Being a second-time CEO brings a unique perspective on leadership. You quickly realize that, no matter how distinct two organizations may seem, there are some “universal truths” that apply across the board.

Maybe the most important lesson I’ve learned transcending corporate borders involves the balance between strategy and culture.

A clear, well defined strategy is crucial to unify employees and drive performance. A corporate culture is also incredibly powerful…maybe more so…though not always in a productive way.

A winning culture can elevate a strategy to untold heights. But at the other extreme, even the sharpest strategy is vulnerable to a resistant culture. And when you pit strategy versus culture in a corporate wrestling match, you better believe that culture will trounce strategy every time. No contest.

To put it bluntly: Culture eats strategy for lunch (breakfast and dinner, too, I would add!). Peter Drucker often gets credit for coining that maxim, and it’s a powerful sentiment: The habits, mindsets and biases of a deeply ingrained corporate culture can throw up all manner of roadblocks to even the most dynamic, compelling business strategy.

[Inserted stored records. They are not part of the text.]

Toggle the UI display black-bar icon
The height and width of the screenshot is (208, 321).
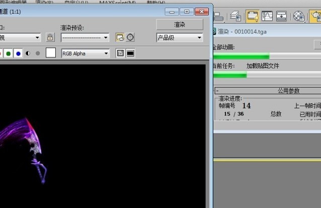click(130, 53)
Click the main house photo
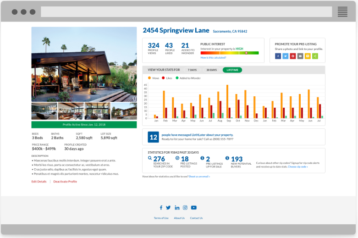 pyautogui.click(x=84, y=64)
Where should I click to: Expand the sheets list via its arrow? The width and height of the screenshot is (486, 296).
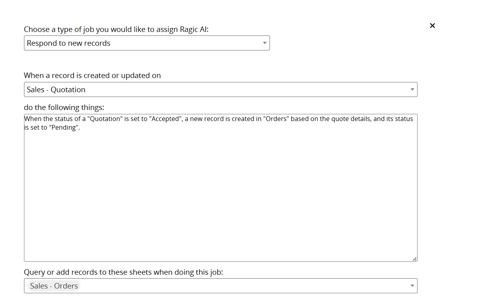tap(412, 286)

The answer is not to compromise strategy. It’s to shift the culture to better reflect the current and future realities of doing business.

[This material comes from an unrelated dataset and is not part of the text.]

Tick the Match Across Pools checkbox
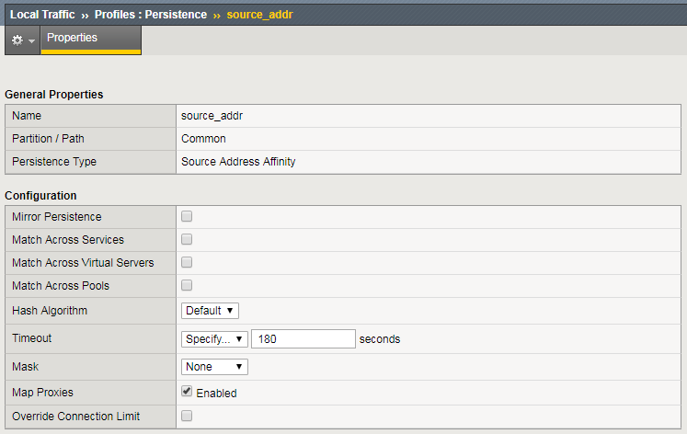pos(187,286)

The answer is not to compromise strategy. It’s to shift the culture to better reflect the current and future realities of doing business.

Early last year, during my onboarding as Baxter’s CEO, I worked with my team to recast our strategy for a new era. Just as critically, we identified the cultural values necessary for this strategy to succeed: Compassion for Patients…Collaborate and Play to Win…Courage to Fail Fast and Forward…and more. Some echoed long-familiar Baxter principles, while others were intended to inject greater speed, urgency and accountability in pursuit of our fundamental mission: save and sustain lives.

Evolving a culture is not as simple as capturing new values on a flipchart. But it has to start at the top…and then get reinforced with dogged persistence at all levels of the organization. It’s the only way to ensure that strategy and culture work in tandem to drive results for your stakeholders, including creating a “Best Place to Work” for your employees.